I Learned How to Make and Can Jam!

Posted by Angela Diaz on July 25, 2015 at 12:20 AM Comments comments (0)

     I learned how to make and can jam this past Wednesday.  Supposedly one of the first things people learn how to make and can, but I never learned.  My reason for this delay is because I don't eat jams, jellies, preserves, or marmalades.  I never have. I was the one kid that hated PB&J sandwiches.  I wouldn't eat a jelly filled donut.  I would shudder at the thought of jelly on my toast. Blech! So why on earth did I use a whole vacation day to do this? Here's why:

1. My kids actually like the stuff. So it's not like I'm making something that will go to waste or have to be given away. They'll eat this and I would be saving money because I currently buy this weird substance at grocery stores.
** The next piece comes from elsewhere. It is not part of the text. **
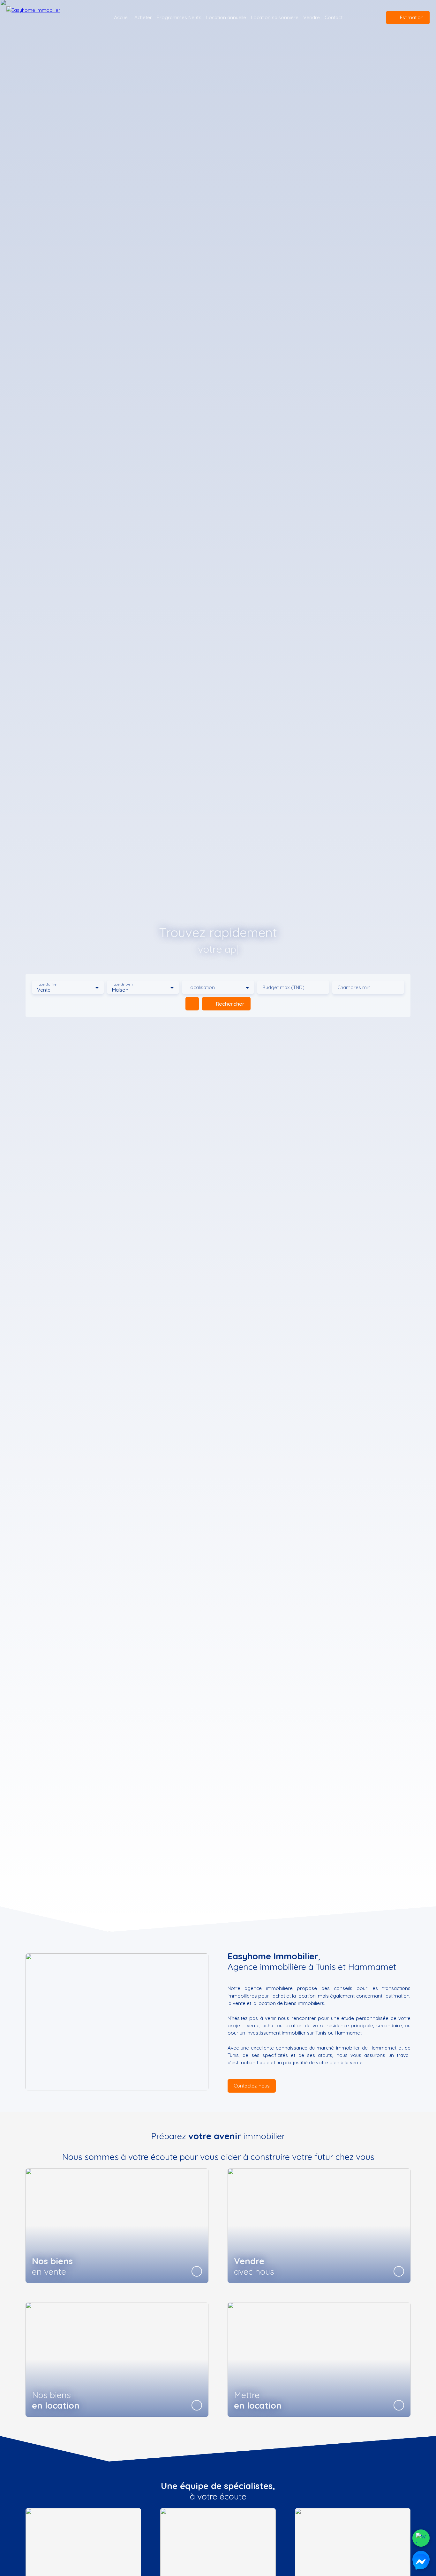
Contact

2. Seems like a good and practical way to use up and preserve in season fruits.  Canning peach halves and freezing berries for smoothies gets old and tired after a while.

3. I want to broaden my canning skills.  This is a new skill requiring new ingredients (pectin).

4. I figured this might turn out like applesauce. Not literally, but it might turn out to be the same as my apple sauce canning experiment. I don't generally eat (or buy) applesauce.  It's a jar of weird mush. I just don't like it much. I don't detest it like jelly and jam, but I don't prefer it.  I made a few dozen jars of apple sauce (quite by accident actually. I was trying to make apple juice).  Anyways, this apple sauce had to be the most amazing apple sauce I had ever tasted. The texture was perfect, the sweetness was perfect, and I knew exactly what was in it. I didn't think that we would eat all those jars, and so gave about a dozen of them away.  Lo and behold, I ran out of apple sauce. We scarfed them all down within a few short months. I most definitely will be making a few dozen jars again this year (but not giving any of them away). So what's to say that I wouldn't like jam if I made it myself? It's worth a shot, eh?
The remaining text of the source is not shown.